_TEXT SHOWN:_
EP by Enterprise Earth
- Released: January 30, 2025
- Genre: Deathcore;
- Length: 24:12
- Label: Self-released
- Producer: Gabe Mangold

Enterprise Earth chronology
| Death: An Anthology (2024) | Descent into Madness (2025) |  |

Singles from Descent into Madness
- "I. The Descent" Released: January 16, 2025;

Descent into Madness: The Instrumentals
- Artwork used for the Instrumental edition cover

= Descent into Madness =

2025 EP by Enterprise Earth

Descent into Madness is the third EP by American deathcore band Enterprise Earth, released independently on January 30, 2025. It is the band's first release to be released independently. It is also the band's first release to feature drummer Aron Hetsko who joined the band in August 2024, replacing Brandon Zackey who left to join Whitechapel.

== Style ==
While on this EP the band still mixes deathcore with thrash, djent, and melodic death metal, it pursued a more extreme style with less of those influences. The band jettisoned most of the soaring melodies and sung vocals, opting instead for "sheer brutality".

_STORED ROWS:_
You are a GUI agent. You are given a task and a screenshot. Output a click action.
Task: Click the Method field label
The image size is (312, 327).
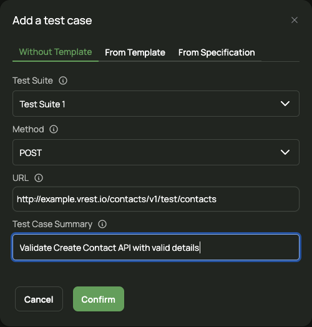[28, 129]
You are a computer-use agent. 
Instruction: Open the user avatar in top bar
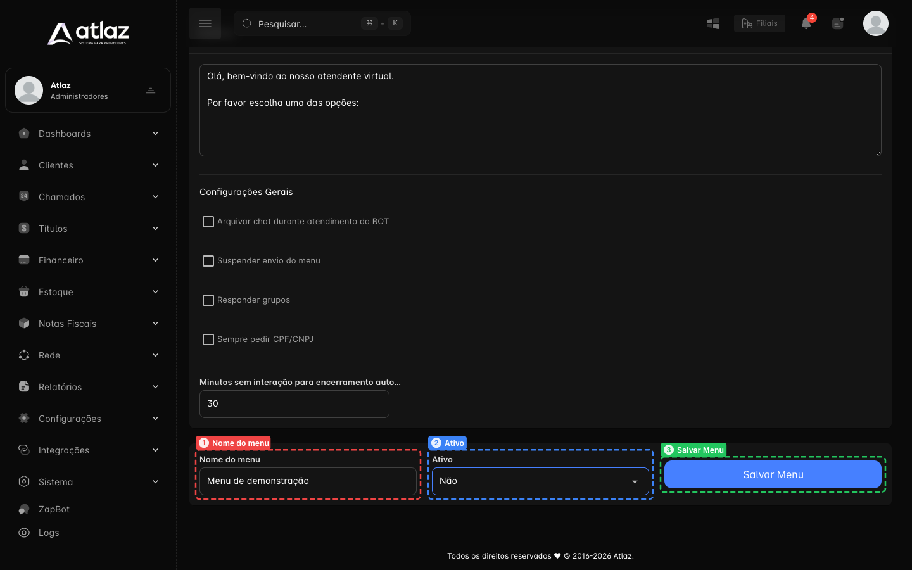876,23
* * *
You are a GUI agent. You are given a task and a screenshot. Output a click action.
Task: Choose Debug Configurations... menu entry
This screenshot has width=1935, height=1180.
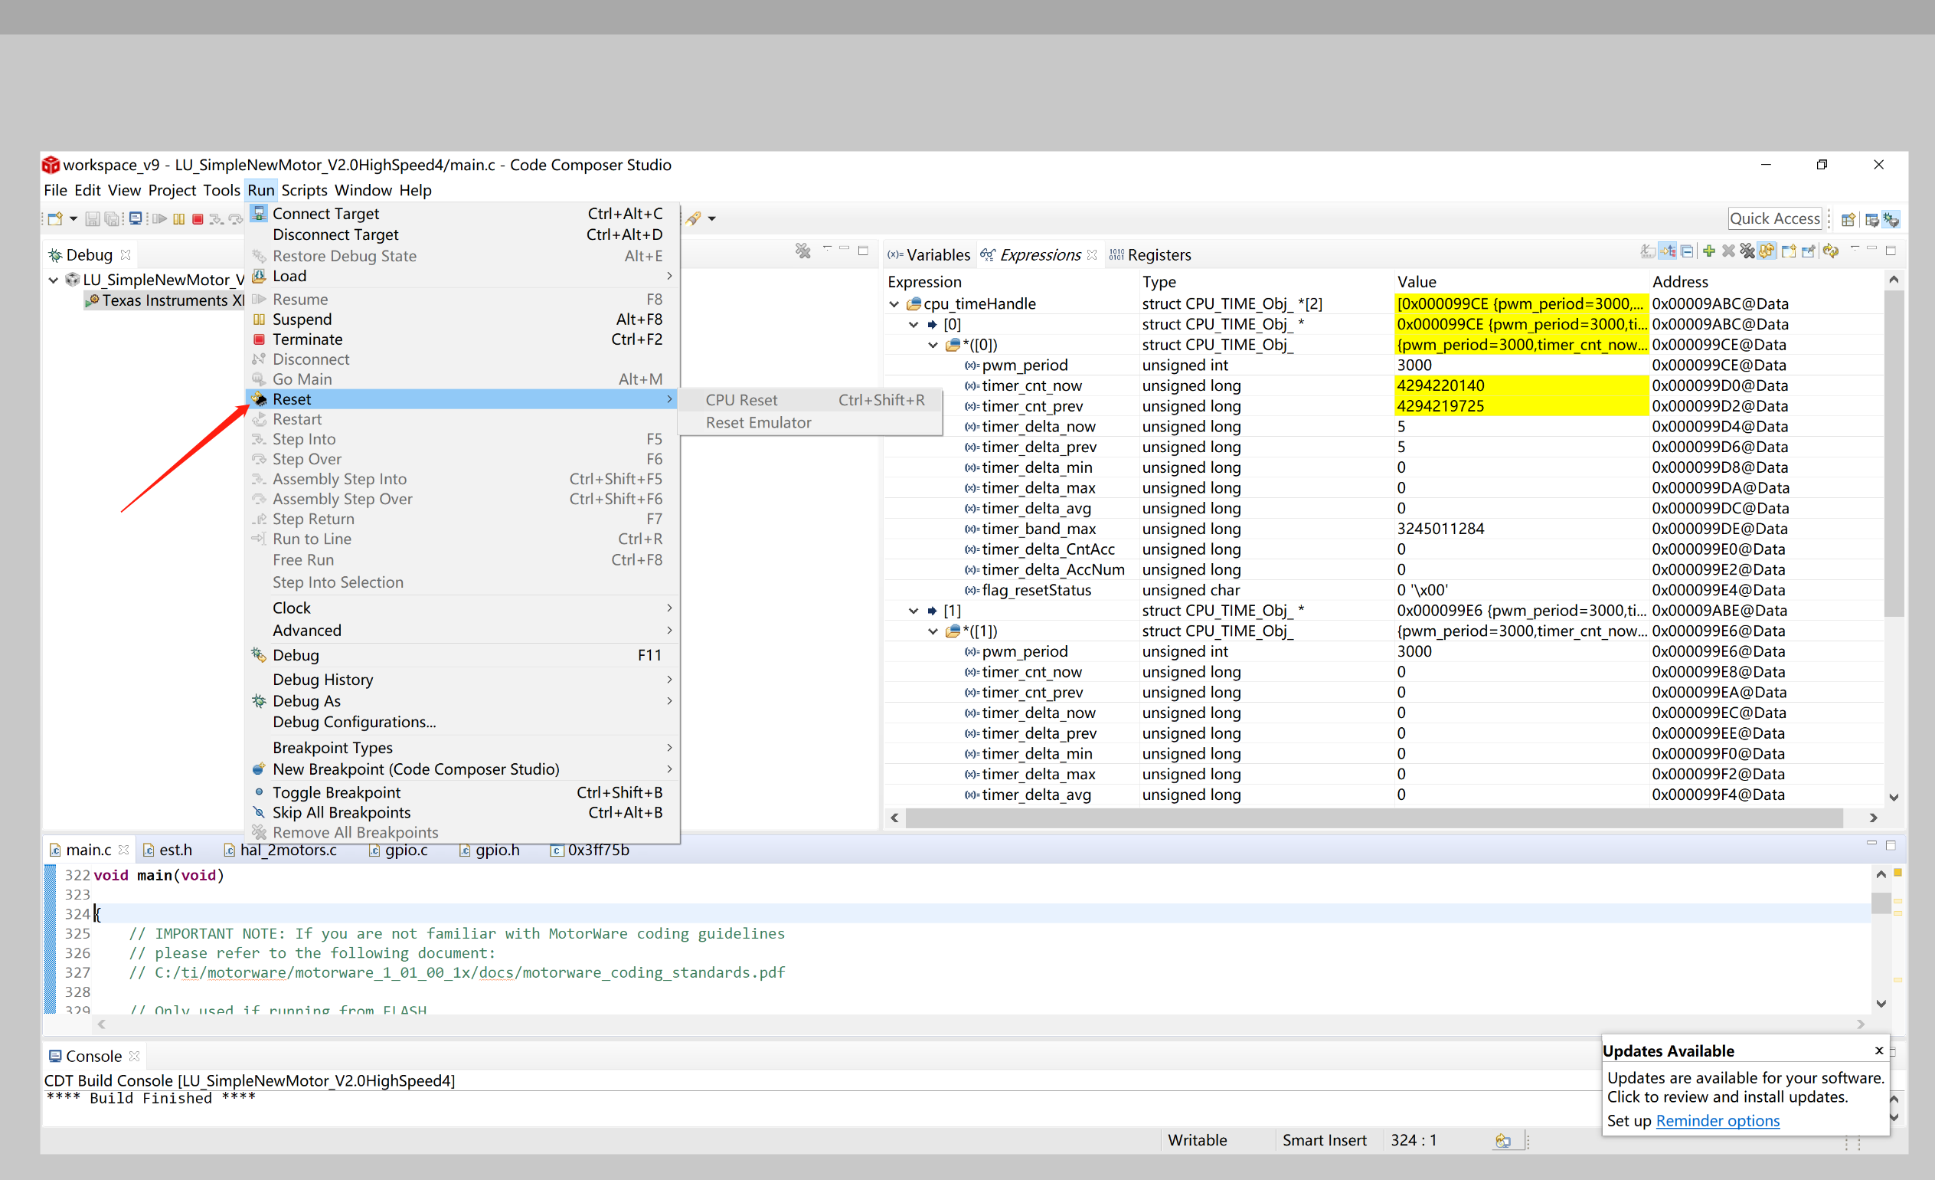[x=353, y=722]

_TASK DIRECTIONS:_
Write out the Descent into Madness text in full, word for word.

_SOLUTION TO THIS PROBLEM:_
EP by Enterprise Earth
- Released: January 30, 2025
- Genre: Deathcore;
- Length: 24:12
- Label: Self-released
- Producer: Gabe Mangold

Enterprise Earth chronology
| Death: An Anthology (2024) | Descent into Madness (2025) |  |

Singles from Descent into Madness
- "I. The Descent" Released: January 16, 2025;

Descent into Madness: The Instrumentals
- Artwork used for the Instrumental edition cover

= Descent into Madness =

2025 EP by Enterprise Earth

Descent into Madness is the third EP by American deathcore band Enterprise Earth, released independently on January 30, 2025. It is the band's first release to be released independently. It is also the band's first release to feature drummer Aron Hetsko who joined the band in August 2024, replacing Brandon Zackey who left to join Whitechapel.

== Style ==
While on this EP the band still mixes deathcore with thrash, djent, and melodic death metal, it pursued a more extreme style with less of those influences. The band jettisoned most of the soaring melodies and sung vocals, opting instead for "sheer brutality".